*ZIEL 1*
Kannst du aus dem vorliegenden Text den Abschnitt abschreiben, der bei den Worten "3 Kommentare" einsetzt und nach den Worten "(Achtung: Zynismus!)" aufhört?
*ZIEL 2*
Wie lautet der Satz „Diese Organisationen veranstalten heute (03.08.2016) vor dem Bundeskanzleramt eine Kundgebung.“ aus dem vorliegenden Text auf Englisch?

═══ VORLIEGENDER TEXT ═══

Liste der JuristInnen- und Bürgerrechtsorganisationen:
Arbeitsgemeinschaft Sozialdemokratischer Juristinnen und Juristen
Bundesfachausschuss Richterinnen und Richter, Staatsanwältinnen und Staatsanwälte in Ver.di
Humanistische Union
IALANA
Internationale Liga für Menschenrechte
Komitee für Grundrechte und Demokratie
Neue Richtervereinigung
Organisationsbüro Strafverteidigervereinigungen
Republikanischer Anwältinnen- und Anwälteverein
Veinigung Demokratischer Juristinnen und Juristen
Diese Organisationen veranstalten heute (03.08.2016) vor dem Bundeskanzleramt eine Kundgebung.
3 Kommentare
Kommentare
Gondel am Permanenter Link
Eigentlich bedarf dies keinerlei Kommentierung: Man schließe nur einmal kurz die Augen und stelle sich vor, ein Bernd Höcke stellte dasselbe mit Deutschland an.
Noncredist am Permanenter Link
>> Die Entlassungen von fast einem Viertel der gesamten Richterschaft - die offenbar bereits vor dem Putschversuch des 15. Juli 2016 vorbereitet wurden - hebt die Unabhängigkeit der Justiz auf. <<
(Achtung: Zynismus!)
Ich finde es immer noch extrem auffallend, wie unbeschreibbar schnell die Bürokratie in der Türkei arbeitet. Wir Deutschen könnten von dessen Schnelligkeit wahrhaftig sehr viel lernen. Die Tinte in den Nachrichtenblättern war angesichts des Putsches noch nicht einmal getrocknet, schon kannte man eindeutig und zweifelsfrei die Personen, welche sofort aus dem Verkehr gezogen werden mussten. Eine Effizienz und Geschwindigkeit, die wir letztens wahrscheinlich nur noch unter der Führung eines Diktators kannten ;)
>> Sie fordern von der Bundesregierung: <<
Von der selben Bundesregierung, die sich bei der Frage der Beschneidung für das Menschenrecht der körperlichen Unversehrtheit der Kinder einsetzte? Sie soll einem fremdländischen Herrscher "in's Gewissen reden", dass seine Handlungen - die ihm wohl weiterhin die notwendige Macht verleihen - nicht schön seien? Wir haben sowas auch nicht einmal beim Papst geschafft, als er noch unsere Sprache perfekt verstand ;)
>> einen sofortigen Abschiebestopp für die Türkei zu erlassen; <<
Die Europäische Union, mit ihren paar 100 Millionen Einwohnern, und Deutschland in der Mitte - das reichste Land auf diesem Kontinent - hat doch keine Ahnung, wie sie diesen "Flüchtlingsstrom", diese "Flüchtlingswelle", diese "Flüchtlingsflut" überhaupt bewältigen kann. Noah baute 'ne Arche. Was soll EUROPA da machen? 700 Millionen Einwohner? Wie sollen die paar hundert Millionen bloß die 2-3 Millionen notleidenden Flüchtlingen helfen? Das ist doch unmöglich! Ohne die Türkei schaffen wir das überhaupt nicht! ;)

═══ DATENEINTRÄGE ═══

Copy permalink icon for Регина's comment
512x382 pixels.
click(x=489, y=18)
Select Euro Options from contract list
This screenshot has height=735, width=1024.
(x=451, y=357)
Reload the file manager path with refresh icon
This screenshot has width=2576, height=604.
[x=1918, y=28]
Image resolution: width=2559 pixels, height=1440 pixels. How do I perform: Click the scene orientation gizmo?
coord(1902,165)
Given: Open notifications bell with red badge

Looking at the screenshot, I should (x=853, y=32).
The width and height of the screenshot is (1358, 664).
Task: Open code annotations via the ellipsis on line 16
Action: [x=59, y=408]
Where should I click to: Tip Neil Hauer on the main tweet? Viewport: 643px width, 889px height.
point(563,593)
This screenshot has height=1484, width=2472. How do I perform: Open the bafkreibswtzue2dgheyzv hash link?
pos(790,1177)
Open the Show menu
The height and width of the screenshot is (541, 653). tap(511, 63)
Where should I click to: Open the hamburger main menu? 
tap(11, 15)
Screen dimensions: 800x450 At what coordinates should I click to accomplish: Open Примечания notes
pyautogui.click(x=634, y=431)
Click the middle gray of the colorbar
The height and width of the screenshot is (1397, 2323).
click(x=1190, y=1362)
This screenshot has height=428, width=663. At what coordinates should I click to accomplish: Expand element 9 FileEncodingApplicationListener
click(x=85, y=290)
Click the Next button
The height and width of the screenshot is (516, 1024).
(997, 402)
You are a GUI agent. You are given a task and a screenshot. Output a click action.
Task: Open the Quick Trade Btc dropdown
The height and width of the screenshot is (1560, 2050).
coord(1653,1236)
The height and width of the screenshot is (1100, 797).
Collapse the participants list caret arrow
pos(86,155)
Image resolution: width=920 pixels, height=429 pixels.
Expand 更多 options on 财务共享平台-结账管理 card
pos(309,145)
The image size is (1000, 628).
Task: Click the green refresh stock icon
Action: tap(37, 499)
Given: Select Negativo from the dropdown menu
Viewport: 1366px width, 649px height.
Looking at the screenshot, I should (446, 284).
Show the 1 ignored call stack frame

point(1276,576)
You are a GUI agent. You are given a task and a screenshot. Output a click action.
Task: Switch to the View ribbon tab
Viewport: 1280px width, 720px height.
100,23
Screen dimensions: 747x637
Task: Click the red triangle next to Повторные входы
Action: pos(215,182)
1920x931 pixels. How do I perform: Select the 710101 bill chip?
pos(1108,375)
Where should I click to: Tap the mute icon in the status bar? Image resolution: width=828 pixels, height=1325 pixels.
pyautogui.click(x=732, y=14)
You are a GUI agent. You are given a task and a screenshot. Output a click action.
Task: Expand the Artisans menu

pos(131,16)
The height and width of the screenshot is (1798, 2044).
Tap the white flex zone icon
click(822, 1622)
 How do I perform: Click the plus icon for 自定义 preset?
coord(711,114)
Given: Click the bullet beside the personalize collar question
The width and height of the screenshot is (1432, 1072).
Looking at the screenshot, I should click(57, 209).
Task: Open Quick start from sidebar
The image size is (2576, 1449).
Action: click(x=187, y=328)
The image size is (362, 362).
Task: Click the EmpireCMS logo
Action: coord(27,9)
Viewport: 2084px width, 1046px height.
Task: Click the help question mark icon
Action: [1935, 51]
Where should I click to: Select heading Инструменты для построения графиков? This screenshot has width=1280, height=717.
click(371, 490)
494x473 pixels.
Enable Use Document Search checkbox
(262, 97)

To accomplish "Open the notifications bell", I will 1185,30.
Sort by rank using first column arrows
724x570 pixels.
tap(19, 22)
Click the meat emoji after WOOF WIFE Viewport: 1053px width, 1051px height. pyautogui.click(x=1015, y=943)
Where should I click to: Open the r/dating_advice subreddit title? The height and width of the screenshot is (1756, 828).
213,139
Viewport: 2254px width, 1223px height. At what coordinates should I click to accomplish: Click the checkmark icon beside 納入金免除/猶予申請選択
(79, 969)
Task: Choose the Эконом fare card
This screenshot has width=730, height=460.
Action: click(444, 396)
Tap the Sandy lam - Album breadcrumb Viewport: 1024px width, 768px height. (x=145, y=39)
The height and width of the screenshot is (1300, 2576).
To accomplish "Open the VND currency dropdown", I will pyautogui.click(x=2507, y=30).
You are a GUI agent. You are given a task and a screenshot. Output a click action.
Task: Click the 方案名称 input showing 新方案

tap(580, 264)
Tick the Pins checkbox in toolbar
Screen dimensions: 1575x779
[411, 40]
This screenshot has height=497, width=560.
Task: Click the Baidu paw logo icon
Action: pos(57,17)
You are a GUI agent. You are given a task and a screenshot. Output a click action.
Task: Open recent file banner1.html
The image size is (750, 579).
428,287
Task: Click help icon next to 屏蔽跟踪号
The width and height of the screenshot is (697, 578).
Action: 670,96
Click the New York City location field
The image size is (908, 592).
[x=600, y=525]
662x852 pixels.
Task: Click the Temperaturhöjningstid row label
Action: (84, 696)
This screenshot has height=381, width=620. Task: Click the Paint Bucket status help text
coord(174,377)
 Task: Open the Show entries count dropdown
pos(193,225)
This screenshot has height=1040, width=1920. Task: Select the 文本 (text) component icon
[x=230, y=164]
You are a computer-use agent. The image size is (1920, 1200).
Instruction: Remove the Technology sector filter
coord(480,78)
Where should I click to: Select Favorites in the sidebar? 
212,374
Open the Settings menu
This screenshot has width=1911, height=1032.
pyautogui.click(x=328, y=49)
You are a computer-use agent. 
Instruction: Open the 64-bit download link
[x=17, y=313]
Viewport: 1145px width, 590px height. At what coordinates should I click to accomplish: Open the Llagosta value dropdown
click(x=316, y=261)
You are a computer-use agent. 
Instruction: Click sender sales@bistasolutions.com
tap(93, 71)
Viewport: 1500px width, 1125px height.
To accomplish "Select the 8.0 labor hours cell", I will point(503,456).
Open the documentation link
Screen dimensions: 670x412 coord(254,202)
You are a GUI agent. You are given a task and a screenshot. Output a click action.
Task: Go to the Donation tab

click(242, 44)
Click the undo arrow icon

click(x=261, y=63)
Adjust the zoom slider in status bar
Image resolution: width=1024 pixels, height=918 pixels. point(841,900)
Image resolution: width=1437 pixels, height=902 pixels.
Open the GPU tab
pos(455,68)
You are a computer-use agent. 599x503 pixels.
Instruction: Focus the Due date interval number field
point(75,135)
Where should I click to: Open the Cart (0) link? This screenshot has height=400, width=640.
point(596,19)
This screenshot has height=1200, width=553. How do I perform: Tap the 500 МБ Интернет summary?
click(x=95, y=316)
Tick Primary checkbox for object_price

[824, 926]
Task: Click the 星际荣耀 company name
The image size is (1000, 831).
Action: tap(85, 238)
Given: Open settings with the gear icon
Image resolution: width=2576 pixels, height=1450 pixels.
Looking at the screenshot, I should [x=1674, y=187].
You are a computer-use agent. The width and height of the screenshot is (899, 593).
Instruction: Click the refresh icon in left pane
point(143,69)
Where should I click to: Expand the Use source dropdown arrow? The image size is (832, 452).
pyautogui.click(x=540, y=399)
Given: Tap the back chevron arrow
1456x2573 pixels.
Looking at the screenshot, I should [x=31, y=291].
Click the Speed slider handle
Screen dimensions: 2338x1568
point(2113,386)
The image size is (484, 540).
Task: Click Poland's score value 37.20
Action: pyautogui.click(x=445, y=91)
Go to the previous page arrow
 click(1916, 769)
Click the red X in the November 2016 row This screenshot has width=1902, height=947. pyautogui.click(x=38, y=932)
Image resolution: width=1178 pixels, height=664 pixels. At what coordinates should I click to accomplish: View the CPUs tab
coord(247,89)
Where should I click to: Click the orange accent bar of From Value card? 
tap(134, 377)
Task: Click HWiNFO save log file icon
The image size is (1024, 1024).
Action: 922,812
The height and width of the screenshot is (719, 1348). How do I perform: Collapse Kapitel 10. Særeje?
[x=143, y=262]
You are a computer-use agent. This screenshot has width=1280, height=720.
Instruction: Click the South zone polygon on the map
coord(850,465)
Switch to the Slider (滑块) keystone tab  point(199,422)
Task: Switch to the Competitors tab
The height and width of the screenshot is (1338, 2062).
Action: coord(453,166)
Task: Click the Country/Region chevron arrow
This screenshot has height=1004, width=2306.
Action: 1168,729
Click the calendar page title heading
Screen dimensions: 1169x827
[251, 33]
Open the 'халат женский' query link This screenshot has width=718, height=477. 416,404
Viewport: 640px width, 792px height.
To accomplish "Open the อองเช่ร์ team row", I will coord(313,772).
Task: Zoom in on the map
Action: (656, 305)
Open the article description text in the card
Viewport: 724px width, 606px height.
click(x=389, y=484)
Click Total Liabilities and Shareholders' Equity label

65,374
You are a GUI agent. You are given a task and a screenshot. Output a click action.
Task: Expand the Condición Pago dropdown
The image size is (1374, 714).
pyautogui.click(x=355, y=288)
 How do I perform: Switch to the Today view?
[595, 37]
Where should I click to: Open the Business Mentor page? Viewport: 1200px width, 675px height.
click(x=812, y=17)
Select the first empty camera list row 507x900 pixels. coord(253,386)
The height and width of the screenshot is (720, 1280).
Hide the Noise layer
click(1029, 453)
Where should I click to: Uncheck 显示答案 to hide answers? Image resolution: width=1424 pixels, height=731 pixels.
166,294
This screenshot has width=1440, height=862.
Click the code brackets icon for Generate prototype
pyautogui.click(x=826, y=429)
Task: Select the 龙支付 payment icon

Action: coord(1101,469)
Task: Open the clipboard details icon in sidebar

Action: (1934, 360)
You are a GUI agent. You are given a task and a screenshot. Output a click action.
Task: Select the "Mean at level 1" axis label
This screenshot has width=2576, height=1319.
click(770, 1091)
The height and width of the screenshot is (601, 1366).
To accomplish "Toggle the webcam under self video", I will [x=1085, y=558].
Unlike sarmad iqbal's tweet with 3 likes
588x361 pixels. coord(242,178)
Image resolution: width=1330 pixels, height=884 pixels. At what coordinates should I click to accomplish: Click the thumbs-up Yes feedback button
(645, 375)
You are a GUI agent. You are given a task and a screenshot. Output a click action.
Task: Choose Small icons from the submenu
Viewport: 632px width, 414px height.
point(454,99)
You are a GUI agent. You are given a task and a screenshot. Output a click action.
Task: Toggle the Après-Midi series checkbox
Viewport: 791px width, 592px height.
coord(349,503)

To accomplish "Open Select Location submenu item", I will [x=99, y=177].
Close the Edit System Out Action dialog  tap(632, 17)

═══

*ANTWORT 1*
3 Kommentare
Kommentare
Gondel am Permanenter Link
Eigentlich bedarf dies keinerlei Kommentierung: Man schließe nur einmal kurz die Augen und stelle sich vor, ein Bernd Höcke stellte dasselbe mit Deutschland an.
Noncredist am Permanenter Link
>> Die Entlassungen von fast einem Viertel der gesamten Richterschaft - die offenbar bereits vor dem Putschversuch des 15. Juli 2016 vorbereitet wurden - hebt die Unabhängigkeit der Justiz auf. <<
(Achtung: Zynismus!)

*ANTWORT 2*
These organizations are holding a rally in front of the Federal Chancellery today (03.08.2016).